» Work order
Each of the lines below must be restated exactly.

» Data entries

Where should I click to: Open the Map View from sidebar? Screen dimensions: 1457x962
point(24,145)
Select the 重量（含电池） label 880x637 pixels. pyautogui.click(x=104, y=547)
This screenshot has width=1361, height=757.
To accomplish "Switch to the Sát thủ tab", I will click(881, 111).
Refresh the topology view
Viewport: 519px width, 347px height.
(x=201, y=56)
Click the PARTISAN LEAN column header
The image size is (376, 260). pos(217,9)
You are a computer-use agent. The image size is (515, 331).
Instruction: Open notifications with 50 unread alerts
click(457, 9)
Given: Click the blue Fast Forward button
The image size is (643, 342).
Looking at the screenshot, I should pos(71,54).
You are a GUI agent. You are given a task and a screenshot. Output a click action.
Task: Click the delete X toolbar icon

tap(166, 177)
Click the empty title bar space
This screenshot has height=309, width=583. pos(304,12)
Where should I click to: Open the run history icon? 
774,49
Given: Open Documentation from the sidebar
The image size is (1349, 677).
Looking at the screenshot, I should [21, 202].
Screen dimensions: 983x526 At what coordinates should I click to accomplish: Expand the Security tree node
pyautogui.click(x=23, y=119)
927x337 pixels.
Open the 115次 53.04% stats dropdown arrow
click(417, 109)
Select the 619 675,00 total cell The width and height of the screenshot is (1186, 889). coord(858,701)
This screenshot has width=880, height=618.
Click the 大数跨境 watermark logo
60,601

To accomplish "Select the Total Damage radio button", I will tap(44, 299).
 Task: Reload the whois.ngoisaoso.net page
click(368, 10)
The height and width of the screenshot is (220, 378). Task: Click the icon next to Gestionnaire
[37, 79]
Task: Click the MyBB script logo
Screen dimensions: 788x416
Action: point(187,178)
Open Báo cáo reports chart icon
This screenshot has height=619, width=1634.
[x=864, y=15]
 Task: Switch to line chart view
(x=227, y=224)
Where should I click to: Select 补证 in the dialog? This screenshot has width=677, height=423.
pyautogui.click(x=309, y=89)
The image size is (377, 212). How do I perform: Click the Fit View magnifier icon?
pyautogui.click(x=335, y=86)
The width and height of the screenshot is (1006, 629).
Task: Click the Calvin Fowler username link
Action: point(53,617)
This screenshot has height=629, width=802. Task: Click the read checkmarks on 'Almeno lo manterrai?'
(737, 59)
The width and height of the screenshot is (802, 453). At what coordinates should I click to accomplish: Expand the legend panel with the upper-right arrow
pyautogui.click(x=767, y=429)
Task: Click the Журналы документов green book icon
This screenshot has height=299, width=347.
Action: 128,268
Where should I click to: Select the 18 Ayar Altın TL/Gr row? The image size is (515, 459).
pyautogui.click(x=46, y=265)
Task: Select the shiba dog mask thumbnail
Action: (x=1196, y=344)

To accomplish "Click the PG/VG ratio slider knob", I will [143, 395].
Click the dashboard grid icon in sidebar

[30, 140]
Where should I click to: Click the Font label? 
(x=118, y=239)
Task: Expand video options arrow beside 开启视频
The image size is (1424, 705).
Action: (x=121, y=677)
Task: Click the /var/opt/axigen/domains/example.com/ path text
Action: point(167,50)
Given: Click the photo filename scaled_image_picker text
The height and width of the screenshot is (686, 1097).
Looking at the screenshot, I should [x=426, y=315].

» Solution for this problem
Where should I click to: Open the Map View from sidebar? Screen dimensions: 1457x962
point(24,145)
Select the 重量（含电池） label 880x637 pixels. pyautogui.click(x=104, y=547)
This screenshot has width=1361, height=757.
To accomplish "Switch to the Sát thủ tab", I will click(881, 111).
Refresh the topology view
Viewport: 519px width, 347px height.
(x=201, y=56)
Click the PARTISAN LEAN column header
The image size is (376, 260). pos(217,9)
You are a computer-use agent. The image size is (515, 331).
Instruction: Open notifications with 50 unread alerts
click(457, 9)
Given: Click the blue Fast Forward button
The image size is (643, 342).
Looking at the screenshot, I should pos(71,54).
You are a GUI agent. You are given a task and a screenshot. Output a click action.
Task: Click the delete X toolbar icon

tap(166, 177)
Click the empty title bar space
This screenshot has height=309, width=583. pos(304,12)
Where should I click to: Open the run history icon? 
774,49
Given: Open Documentation from the sidebar
The image size is (1349, 677).
Looking at the screenshot, I should [21, 202].
Screen dimensions: 983x526 At what coordinates should I click to accomplish: Expand the Security tree node
pyautogui.click(x=23, y=119)
927x337 pixels.
Open the 115次 53.04% stats dropdown arrow
click(417, 109)
Select the 619 675,00 total cell The width and height of the screenshot is (1186, 889). coord(858,701)
This screenshot has width=880, height=618.
Click the 大数跨境 watermark logo
60,601

To accomplish "Select the Total Damage radio button", I will tap(44, 299).
 Task: Reload the whois.ngoisaoso.net page
click(368, 10)
The height and width of the screenshot is (220, 378). Task: Click the icon next to Gestionnaire
[37, 79]
Task: Click the MyBB script logo
Screen dimensions: 788x416
Action: point(187,178)
Open Báo cáo reports chart icon
This screenshot has height=619, width=1634.
[x=864, y=15]
 Task: Switch to line chart view
(x=227, y=224)
Where should I click to: Select 补证 in the dialog? This screenshot has width=677, height=423.
pyautogui.click(x=309, y=89)
The image size is (377, 212). How do I perform: Click the Fit View magnifier icon?
pyautogui.click(x=335, y=86)
The width and height of the screenshot is (1006, 629).
Task: Click the Calvin Fowler username link
Action: point(53,617)
This screenshot has height=629, width=802. Task: Click the read checkmarks on 'Almeno lo manterrai?'
(737, 59)
The width and height of the screenshot is (802, 453). At what coordinates should I click to accomplish: Expand the legend panel with the upper-right arrow
pyautogui.click(x=767, y=429)
Task: Click the Журналы документов green book icon
This screenshot has height=299, width=347.
Action: 128,268
Where should I click to: Select the 18 Ayar Altın TL/Gr row? The image size is (515, 459).
pyautogui.click(x=46, y=265)
Task: Select the shiba dog mask thumbnail
Action: (x=1196, y=344)

To accomplish "Click the PG/VG ratio slider knob", I will [143, 395].
Click the dashboard grid icon in sidebar

[30, 140]
Where should I click to: Click the Font label? 
(x=118, y=239)
Task: Expand video options arrow beside 开启视频
The image size is (1424, 705).
Action: (x=121, y=677)
Task: Click the /var/opt/axigen/domains/example.com/ path text
Action: point(167,50)
Given: Click the photo filename scaled_image_picker text
The height and width of the screenshot is (686, 1097).
Looking at the screenshot, I should [x=426, y=315].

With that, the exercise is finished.